Deutsche Telekom Says No Scope for Talks on Greek OTE Stake

May 11, 2011, 6:13 AM EDT By Cornelius Rahn

(Updates with visit to Greece in fourth paragraph.)

May 11 (Bloomberg) -- Deutsche Telekom AG said there is “no scope for negotiations” if the Greek government chooses to use an option to sell another 10 percent stake in Hellenic Telecommunications Organization SA to the German company.

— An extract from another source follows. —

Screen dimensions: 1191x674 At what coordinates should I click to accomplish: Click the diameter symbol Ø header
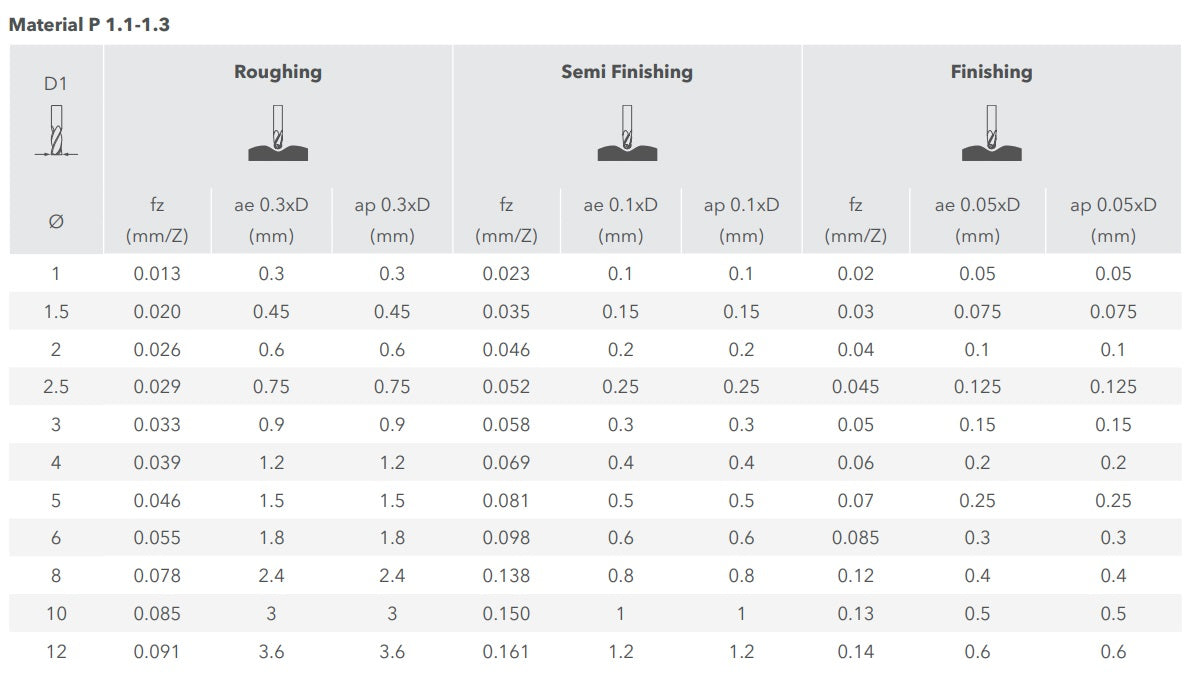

“If the Greek government wants to sell us the stake, it will do so,” said Andreas Leigers, a Deutsche Telekom spokesman, after Financial Times Deutschland reported the company is trying to postpone the purchase. The phone operator is standing by its obligations in the shareholders’ agreement, Leigers said, adding that there are no plans to buy additional shares in the company, also known as OTE, in the market.

Greece said Apr. 15 that it wants to sell its 20 percent OTE stake this year as part of a 50 billion-euro ($72.1 billion) asset sale plan to cut the highest debt ratio in the European Union. It has the right to sell 10 percent to Deutsche Telekom at 15 percent above the average market price of the past 20 days by the end of 2011, Leigers said.

Deutsche Telekom’s management and supervisory board will travel to Greece at the end of May, Leigers said. The visit will involve a meeting with local executives.

Deutsche Telekom, with a 30 percent stake, fully consolidates OTE, determines its management, and has the right of first refusal for the remainder of the government holding. The stock rose 2.1 percent to 7.15 euros as of 11:45 a.m. in Athens trading today, valuing the government’s stake at about 700 million euros.

--Editors: Simon Thiel, Robert Valpuesta.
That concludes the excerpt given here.